Monday, 18 May 2020

The problem of help

I'm struggling with the lack of support. One of the big pieces of work I took on during my admission was around help and care - accepting it, accepting that it's OK to need or want it, and eventually asking for it. Feeling as though I have to cope alone and should be able to is a big risk factor for me. Through months of hard work and training I got to the point where I could often keep myself safe by either using my own skills to manage or by recognising when it was too much to manage alone and using various means to obtain help in a constructive way. Some of these achievements only came during the last couple of weeks of my admission, and I (a marker of my progress!) asked more than one person what the point in having the help now was, when very shortly I wouldn't have any. I was encouraged to use all the help I could while it was available.

First let's be clear, I am not complaining about this advice. It allowed one very memorable time a week before my discharge, where I managed to text for help and was beautifully supported through my distress in a way that I wanted to pot and play in every training course for people working with people who have high levels of distress.

But I was also so scared for the future when I wouldn't have this available. There are people to support me now (and all of them have got me through very tough moments from near or far), but most of them can't be physically with me, and the ones who can haven't had much practice because I haven't let them into my distress before. My anxiety causes an increase in other people's anxiety, which isn't great for anybody!

Some of my flashcards to ask for support
I decided the best thing I could do was to pot the support as best I could. I wrote down exactly what this member of staff did and turned it into a stage by stage meltdown support plan in the hope that people around me are more likely to give the kind of support that helps, and more likely to be confident of their ability to help me. I also keep copies for myself, so I can coach myself through a meltdown. When distress comes, this has proved really useful, along with my memories of that and previous occasions. It's horrible, it feels lonely and helpless and hopeless but it has also allowed me to survive distress without using self-defeating behaviour. So I'm glad I followed the advice and asked for help while I had it.

But oh, the sadness and pain of once discovering you can have something - the care you have so desperately yearned for for such a long time, perfectly administered - only to have it snatched away right when you start letting yourself accept it.

I'm trying to use all the skills I've learnt to manage this sorrow. Welcome its visit and treat it kindly. It is here to tell you something. You long for care because you are human, not because you are greedy, an inconvenience, a problem, a difficulty.

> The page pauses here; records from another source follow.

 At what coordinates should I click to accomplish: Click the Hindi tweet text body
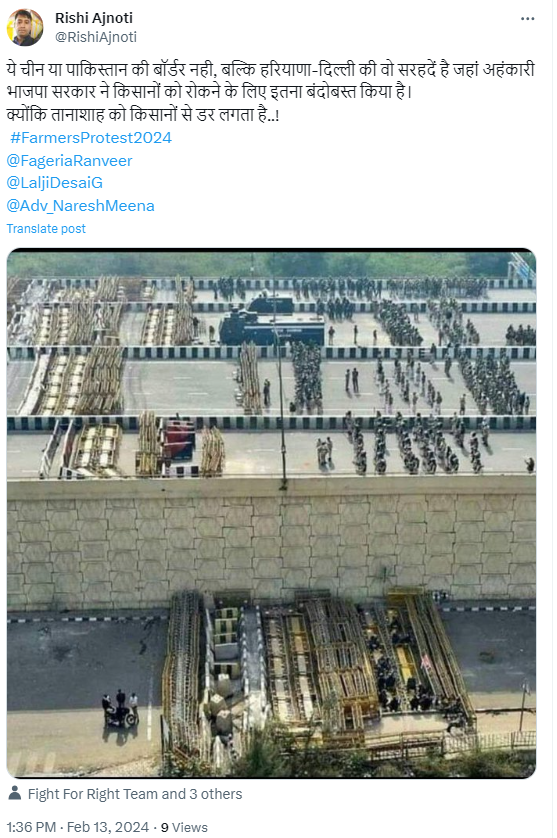[270, 92]
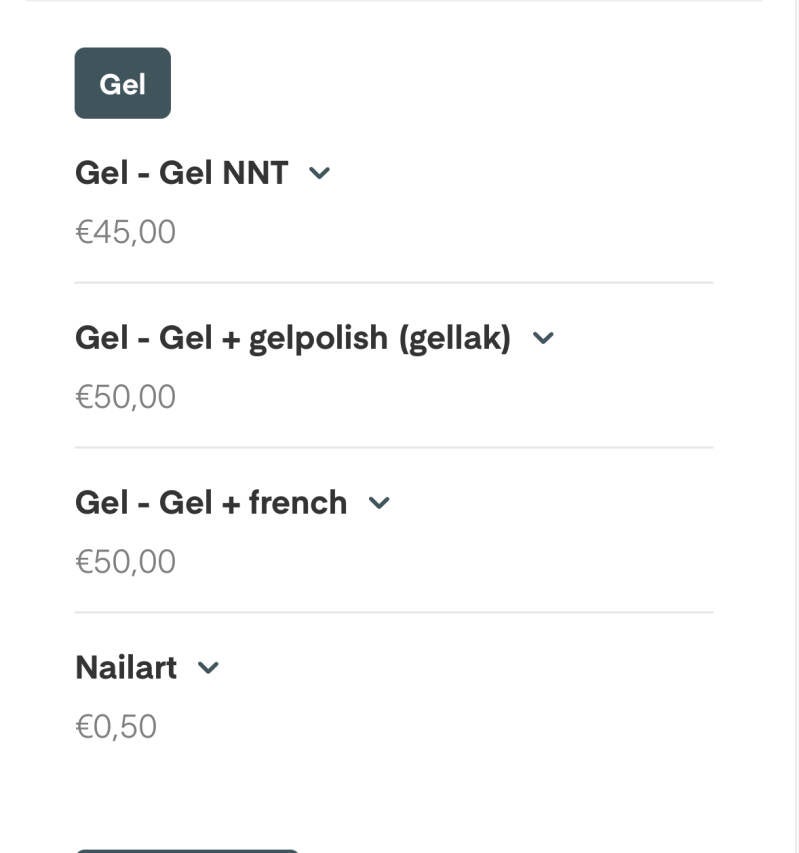Viewport: 799px width, 853px height.
Task: Select the Gel category tab
Action: [x=122, y=83]
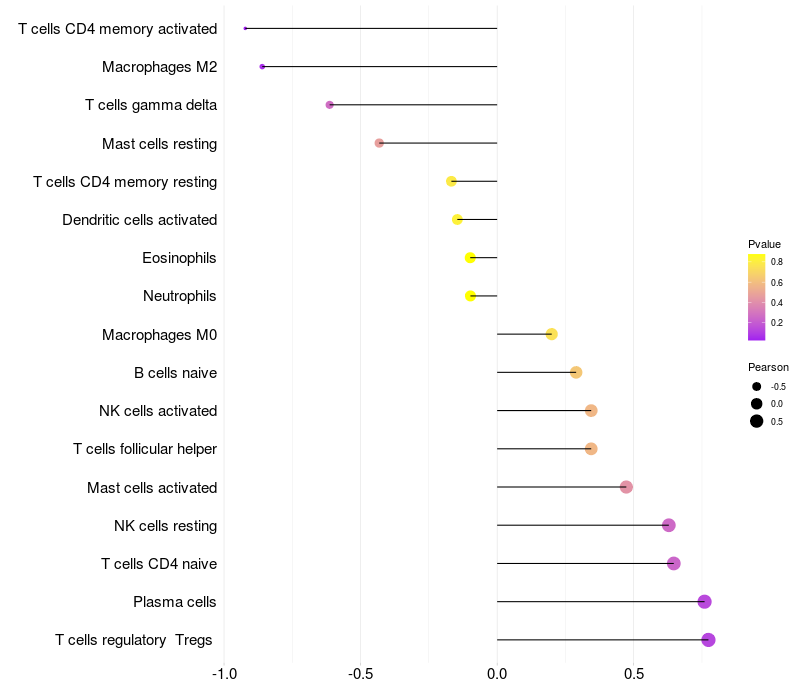Click the Pearson -0.5 legend dot
Image resolution: width=800 pixels, height=700 pixels.
(x=757, y=386)
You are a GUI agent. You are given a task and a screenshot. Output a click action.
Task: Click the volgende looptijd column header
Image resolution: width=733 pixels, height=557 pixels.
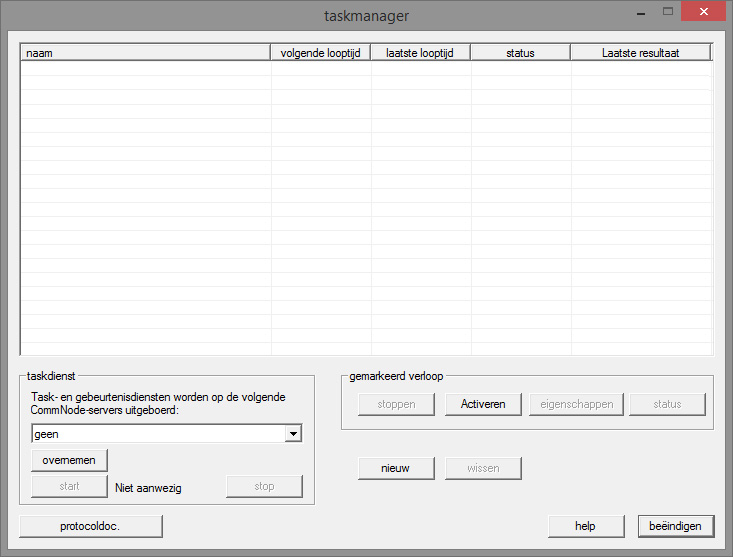pyautogui.click(x=321, y=53)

You have lost something so terribly fundamental and important to you. It is natural and correct to feel sadness and pain. The visit may be lengthy - the visitor will stay until your need is met in another way. Attend to it, listen to it, accept and care for it. Don't stop still and abandon your life, but show the visitor what else there is - there is also joy, peace, independence (you can manage on your own, and it can be OK - a mix of both is healthy and breeds support rather than dependence), and the excitement of newness and exploration. They aren't excluded by sadness, and neither do they exclude it. Loss and gain, loneliness and connection, can sit alongside each other bringing a deep richness to the experience of life.